Bunt wird die Regenmode

Der Klimawandel hat Deutschland fest im Griff. Die massiven Auswirkungen bekamen die Deutschen im eigenen Land auch im Sommer 2011 zu spüren. Regen im Sommer im extremen Maße wird es laut der Prognose der Wetterexperten in den nächsten Jahren immer wieder geben. Und auch andere Wetterextreme, wie hohe Temperaturen mit anschließendem Gewitter werden zunehmen. Eine eher schon subtropische Wetterlage, die auf Deutschland also zukommen wird. Und auch die Winter werden wohl extremer werden, auch wenn allgemein in Deutschland in den letzten 130 Jahren ein Anstieg der Temperatur von 1,1 Grad festgestellt wurde. In der ganzen Tristheit des Wetters und die Aussicht auf derartige Wetterextreme ist es verständlich, dass sie Menschen mit einem weniger glücklichen Gesicht durch die Gegend laufen. Sie müssen schließlich stets mit schlechtem Wetter rechnen und immer Regenbekleidung bereit halten. Und deren Schlichtheit drückt schon ganz schön aufs Gemüt, wenn man sich ansonsten für den Tag in sommerliche knallig bunte Bekleidung geschmissen hat. Doch die Regenbekleidung versteckt diese unaufhörlich und undurchdringlich. Schließlich muss man einen Regenmantel zuknöpfen, wenn man das sonstige Outfit vor Nässe schützen möchte.

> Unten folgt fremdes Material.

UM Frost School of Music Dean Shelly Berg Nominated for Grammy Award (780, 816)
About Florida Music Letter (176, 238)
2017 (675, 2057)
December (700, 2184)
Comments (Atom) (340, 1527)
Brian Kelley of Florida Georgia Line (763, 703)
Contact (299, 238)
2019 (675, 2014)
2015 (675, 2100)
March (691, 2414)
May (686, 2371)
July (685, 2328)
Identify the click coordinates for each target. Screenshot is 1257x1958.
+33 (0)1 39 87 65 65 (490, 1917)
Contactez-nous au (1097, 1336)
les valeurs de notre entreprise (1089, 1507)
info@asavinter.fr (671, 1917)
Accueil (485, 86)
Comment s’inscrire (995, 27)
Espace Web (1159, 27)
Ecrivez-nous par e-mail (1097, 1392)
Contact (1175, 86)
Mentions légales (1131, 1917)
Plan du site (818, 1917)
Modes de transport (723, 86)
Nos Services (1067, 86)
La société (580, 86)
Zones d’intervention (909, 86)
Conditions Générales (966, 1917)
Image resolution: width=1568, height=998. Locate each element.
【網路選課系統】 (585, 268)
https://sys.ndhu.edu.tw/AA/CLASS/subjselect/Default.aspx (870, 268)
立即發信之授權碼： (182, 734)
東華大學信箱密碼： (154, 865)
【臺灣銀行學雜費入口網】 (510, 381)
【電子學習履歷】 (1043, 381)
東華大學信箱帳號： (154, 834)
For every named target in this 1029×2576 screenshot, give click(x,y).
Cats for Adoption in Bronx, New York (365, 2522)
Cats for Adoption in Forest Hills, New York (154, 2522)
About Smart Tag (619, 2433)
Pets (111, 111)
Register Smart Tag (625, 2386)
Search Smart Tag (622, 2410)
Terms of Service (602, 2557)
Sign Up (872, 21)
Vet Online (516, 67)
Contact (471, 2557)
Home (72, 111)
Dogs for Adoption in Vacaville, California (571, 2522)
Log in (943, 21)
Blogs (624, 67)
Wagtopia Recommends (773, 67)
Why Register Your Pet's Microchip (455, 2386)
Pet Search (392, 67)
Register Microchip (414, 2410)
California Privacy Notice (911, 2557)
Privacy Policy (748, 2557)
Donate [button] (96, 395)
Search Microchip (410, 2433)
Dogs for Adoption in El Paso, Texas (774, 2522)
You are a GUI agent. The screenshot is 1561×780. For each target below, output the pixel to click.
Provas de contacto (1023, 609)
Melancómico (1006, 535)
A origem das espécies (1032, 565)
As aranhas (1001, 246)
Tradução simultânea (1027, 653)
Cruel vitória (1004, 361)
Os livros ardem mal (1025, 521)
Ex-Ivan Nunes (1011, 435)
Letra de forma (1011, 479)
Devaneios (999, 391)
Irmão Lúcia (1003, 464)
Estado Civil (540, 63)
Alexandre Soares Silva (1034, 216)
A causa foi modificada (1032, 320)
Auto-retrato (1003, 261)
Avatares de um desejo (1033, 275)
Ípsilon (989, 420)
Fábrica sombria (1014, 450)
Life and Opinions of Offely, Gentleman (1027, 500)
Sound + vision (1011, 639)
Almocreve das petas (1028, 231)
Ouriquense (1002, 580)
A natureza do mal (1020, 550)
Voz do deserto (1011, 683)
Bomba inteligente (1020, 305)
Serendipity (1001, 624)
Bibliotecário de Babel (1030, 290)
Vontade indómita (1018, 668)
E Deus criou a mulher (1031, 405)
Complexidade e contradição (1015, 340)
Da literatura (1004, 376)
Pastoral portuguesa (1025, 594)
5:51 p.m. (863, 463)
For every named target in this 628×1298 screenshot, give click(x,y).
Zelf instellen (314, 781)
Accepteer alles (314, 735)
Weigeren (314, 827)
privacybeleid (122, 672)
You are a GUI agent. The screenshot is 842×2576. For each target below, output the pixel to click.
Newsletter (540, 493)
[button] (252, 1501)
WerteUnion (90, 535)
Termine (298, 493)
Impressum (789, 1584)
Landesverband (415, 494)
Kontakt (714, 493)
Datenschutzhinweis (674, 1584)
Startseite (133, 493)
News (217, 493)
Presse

Happyrainydays schafft Abhilfe
In diese Tristheit hinein laufen häufiger mehr und mehr Frauen und Kinder, die auffällige Regenbekleidung tragen. Diese stammt vom niederländischen Hersteller Happyrainydays.
Die deutsche Niederlassung befindet sich in Duisburg. Hinter der Kollektion stecken zwei Frauen, Astrid de Groot und Michelle van der Burgh. Die beiden suchten vergeblich einst nach passender bunter Regenbekleidung für ihre Kinder, wurden aber nicht fündig und entwickelten daher ihre eigene fröhliche Kollektion für Frauen und für Kinder.